The request:
Please print the rows starting at the one that contains "Identify the location of details." and ending at the one that contains "This screenshot has width=767, height=408.", both included, reproducing each line character for character.

Exercise data:
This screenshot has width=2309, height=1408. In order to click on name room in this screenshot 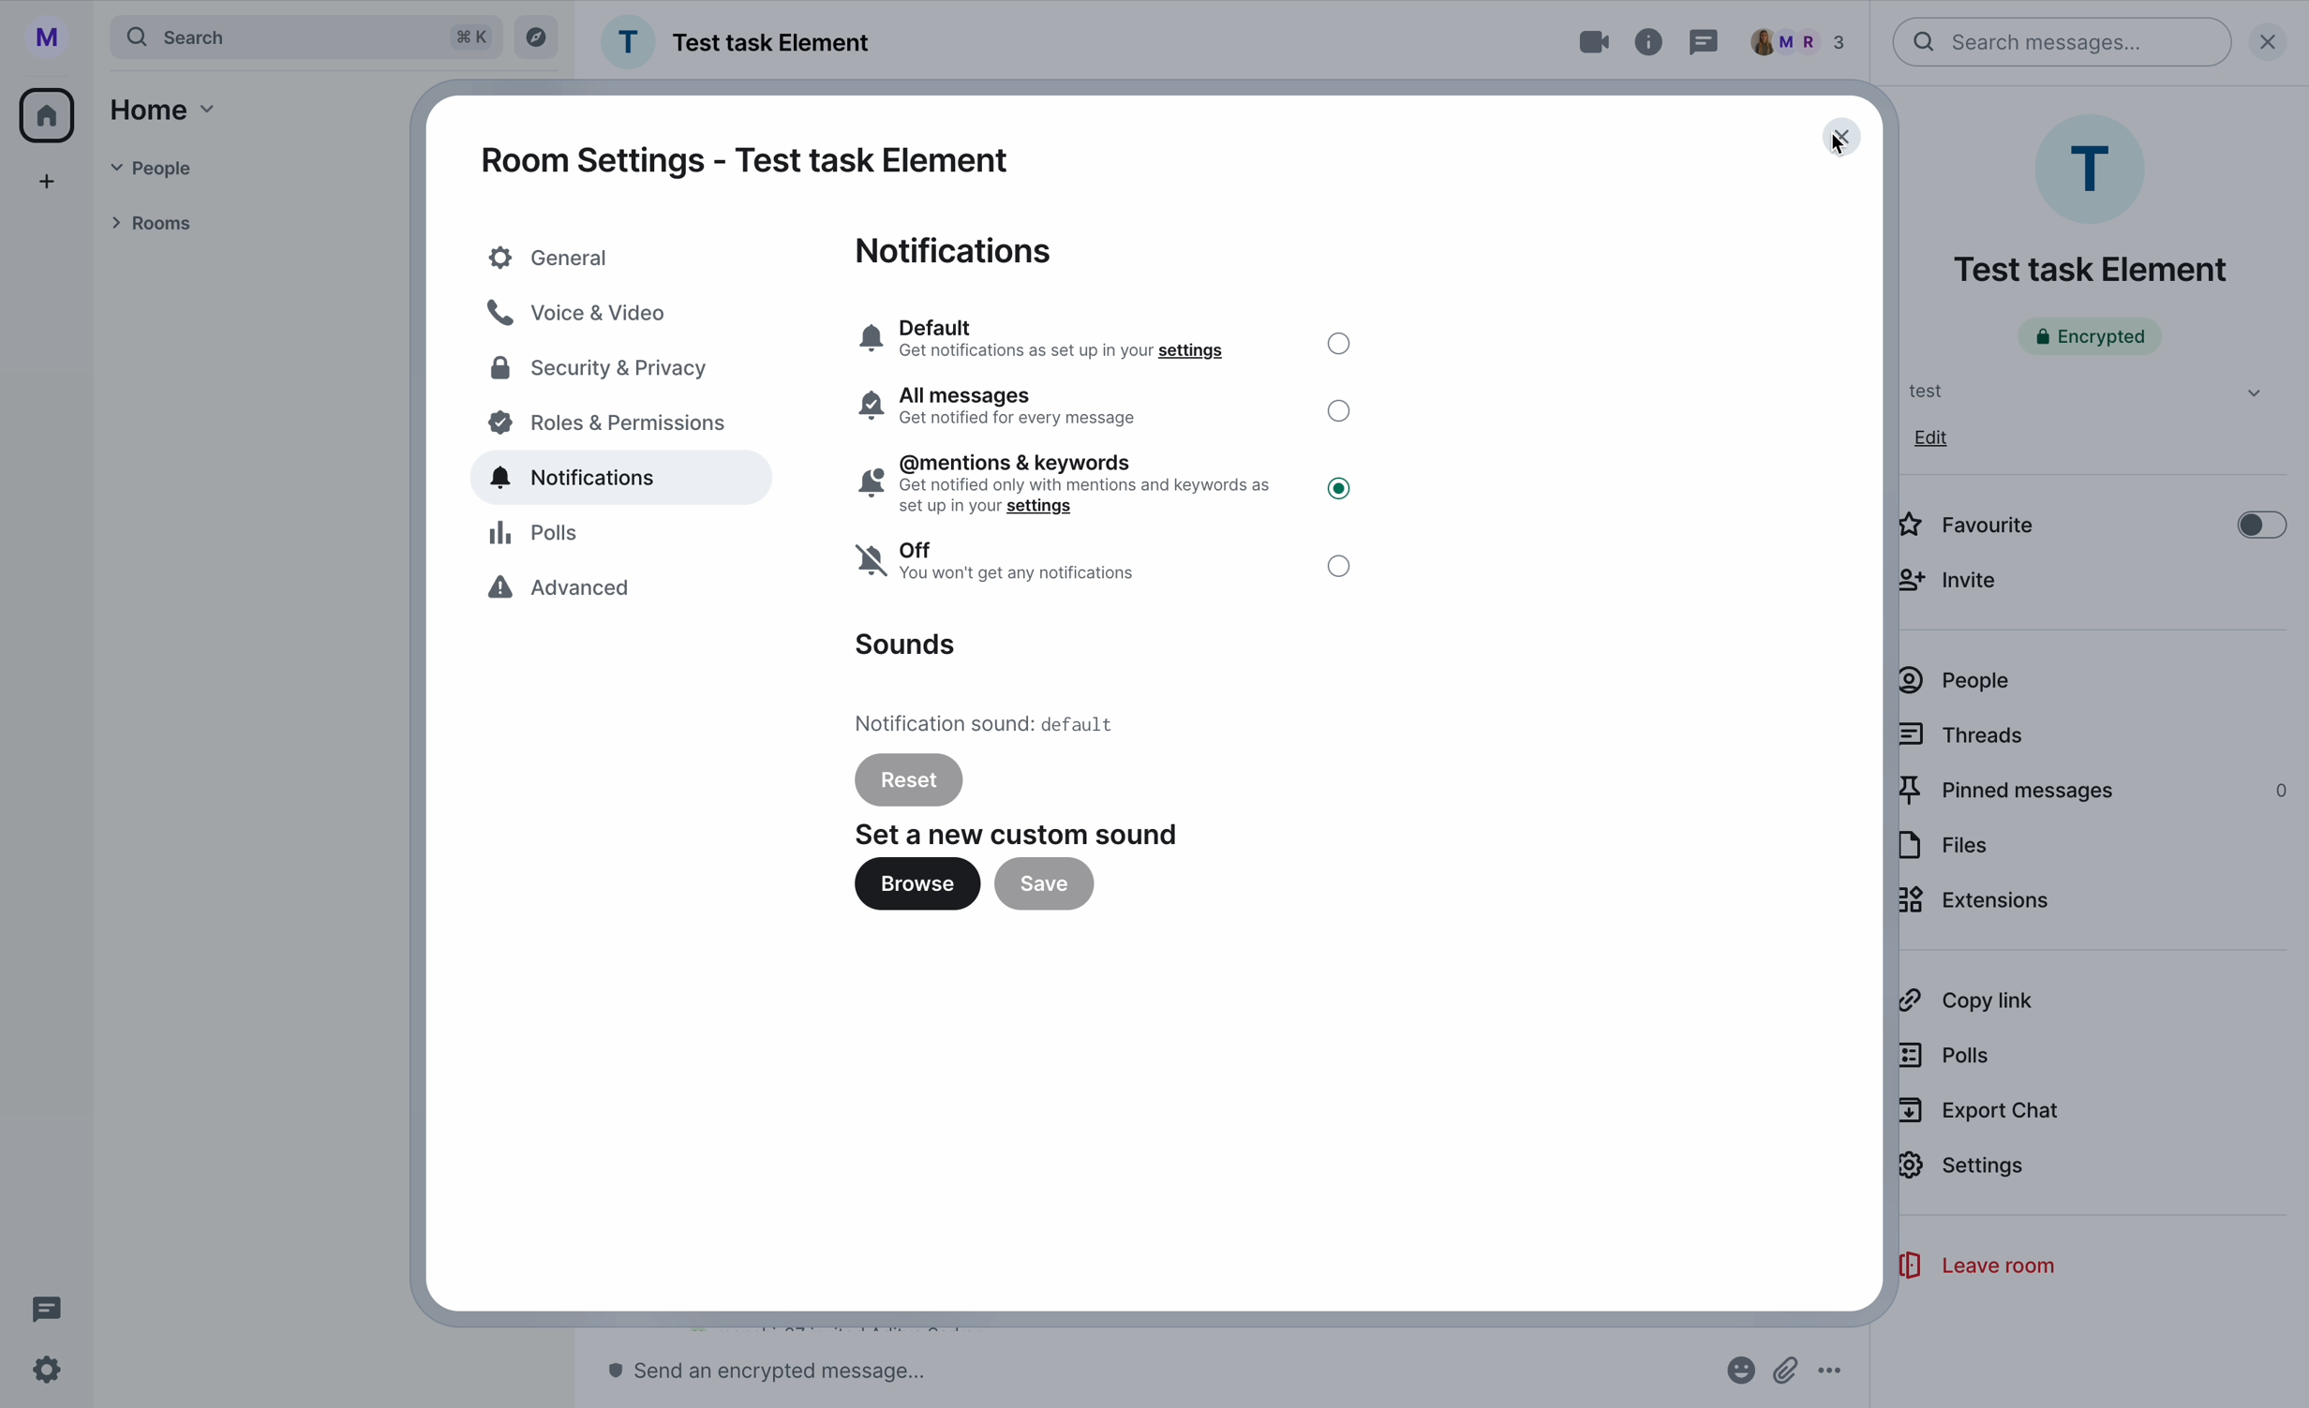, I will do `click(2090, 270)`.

---

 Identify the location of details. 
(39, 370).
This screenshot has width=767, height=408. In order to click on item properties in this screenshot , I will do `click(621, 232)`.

--

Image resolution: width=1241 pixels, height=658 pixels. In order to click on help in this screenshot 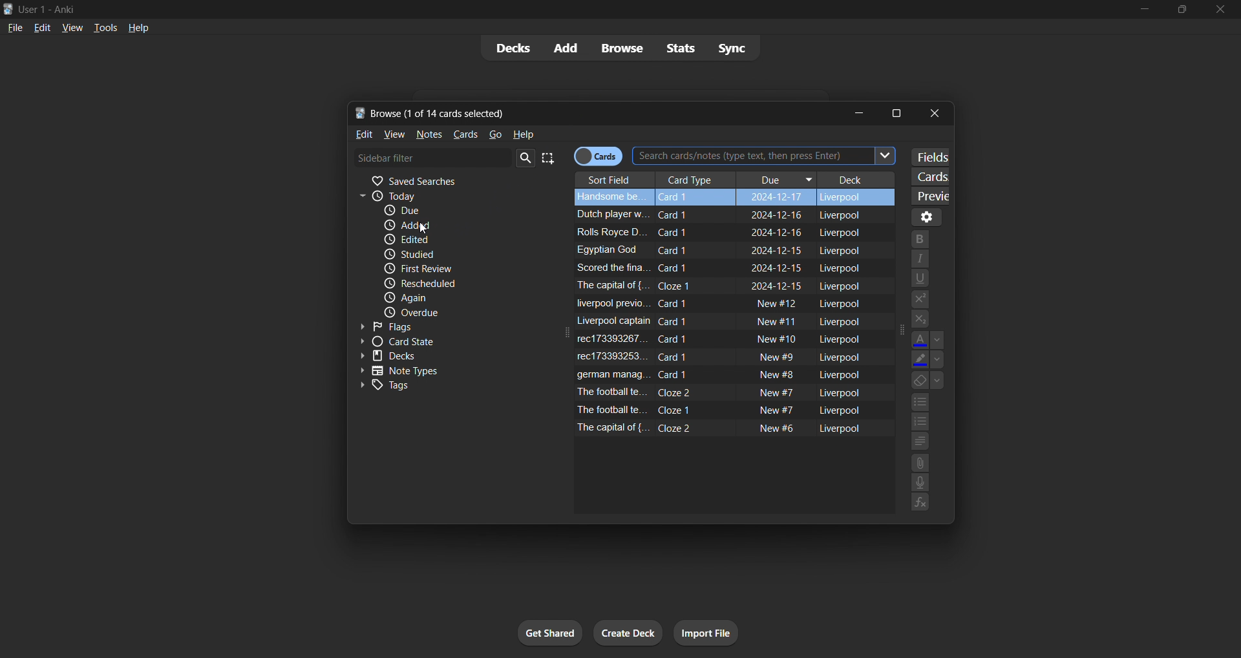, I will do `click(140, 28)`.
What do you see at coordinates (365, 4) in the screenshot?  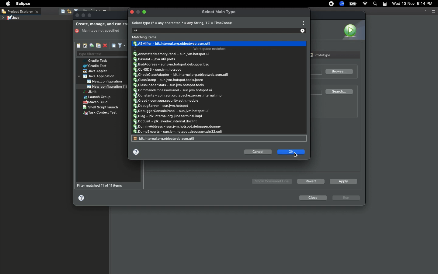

Answer below:
 Identify the location of details. 
(39, 370).
This screenshot has width=767, height=408. In order to click on item properties in this screenshot , I will do `click(621, 232)`.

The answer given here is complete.